Takenori “Tak” Yamamoto, pioneer Japanese American gay activist and a longtime leader of the Manzanar Committee, passed away on Nov. 9 at his home at the age of 74 of natural causes.
Yamamoto’s family was sent to Poston, one of ten American concentration camps where Japanese Americans were incarcerated during World War II. His family spent three years in the Arizona desert, behind the barbed wire.
After the war, Yamamoto left Poston and returned to Los Angeles. He was openly gay most of his life, including during his service in the U.S. Air Force. He worked as a supervisor in Los Angeles County’s voter registration department.
Paul Chen and June Lagmay were founders and co-chairs of the Asian Pacific Lesbian & Gays, the first such API LGBT organization in the nation. Because of their fast growth, they soon reorganized, and Yamamoto was voted to be their first president.
Yamamoto served as the first openly gay president of a JACL chapter and was instrumental in having the JACL endorse gay marriages at its national convention in 1994.
Prior to the national convention, he arranged for his San Fernando Valley JACL chapter to present a panel on homosexuality, the first such panel in the Southern California Japanese American community.
In 1990, Yamamoto was one of two gay Japanese Americans featured in a Tozai Times article called “A Minority Within a Minority.” The now defunct publication described Japanese American gays and lesbians living previously invisible lives within the Japanese American community.
“I read that article in complete amazement, being a father with a gay daughter who had come out just two years earlier,” said Harold Kameya. “During the 1980s-1990s, public support of gays was practically non-existent. Because of the suffocating atmosphere of Japanese American culture that I felt at that time, I couldn’t imagine seeing a newspaper feature with the name of a gay person, as well as his photo. I did not know who Tak Yamamoto was at that time, but I was very grateful for his courage, for it let us know that we were not alone in the Japanese American community! I don’t know how many other families he affected by that article, but we are forever grateful for his action.”
In recent years, Yamamoto was honored by the Japanese American Historical Society of Southern California, and by the API Equality Los Angeles organization as part of its Pioneers Project. In 2009, he was awarded the Sue Kunitomi Embrey Legacy Award during the 40th annual Manzanar Pilgrimage.
Yamamoto has also been a member of the pilgrimage project since meeting Embrey in the mid-1970s when she gave a talk at California State University, Los Angeles. Eventually, Yamamoto became her right-hand man, serving as treasurer and helping to organize the annual pilgrimages. In a 2009 interview posted on the Manzanar Committee blog, Yamamoto said that although he was interned at Poston, he felt it was vital to support Embrey’s work at Manzanar.

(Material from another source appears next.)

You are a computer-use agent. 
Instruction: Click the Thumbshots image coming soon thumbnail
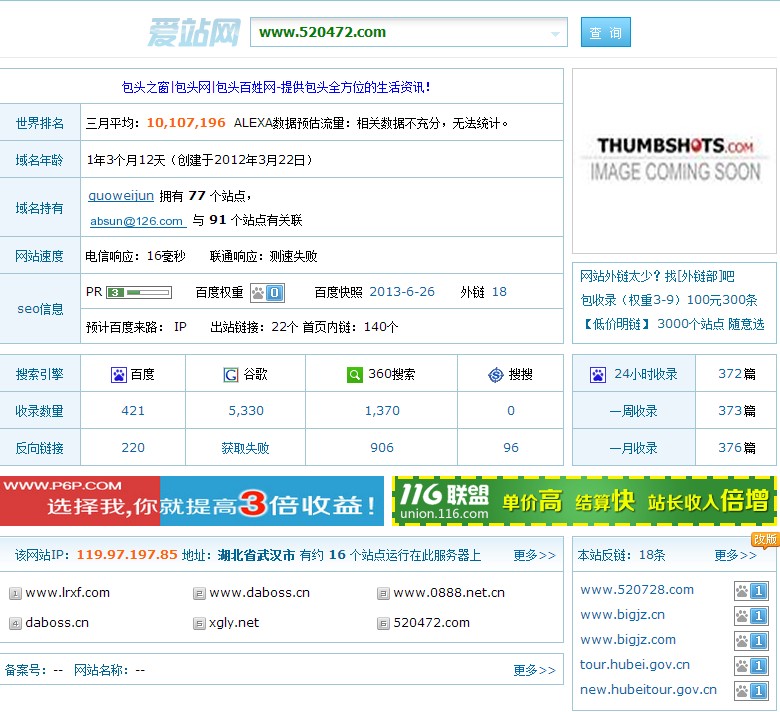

“Here was this woman who was so into it and I thought we need to keep working at this so that there are more people who understand this experience,” said Yamamoto. “That experience is very general. I don’t care if you went to Arkansas or Tule Lake, the experience is very similar. All the kinds of bad things that happened [were the same] in all the camps. It was one way to generalize from that what it was like to help people understand.”
Embrey’s son, Bruce Embrey of the Manzanar Committee, said that his mother and Yamamoto played a key role in the redress struggle of the 1980s by keeping the annual Manzanar Pilgrimage alive.
“Without the annual pilgrimage, and without Tak and my mother organizing it every year, regardless of who came and regardless of the political climate, the community would not have undergone the transformation it needed to go through to confront its past and demand that it be redressed,” he stressed.
“Tak was a fighter, firm in his convictions and eminently patient,” he added. “He was one of the first who took on the struggle for redress and civil rights for the LGBT community, and that’s why, to those who knew him, Tak is a hero.”
Among Yamamoto’s survivors are his partner of 46 years, Karl Fish, who took Yamamoto to his local precinct on Nov. 6 so he could turn in his ballot personally. Funeral arrangements are pending.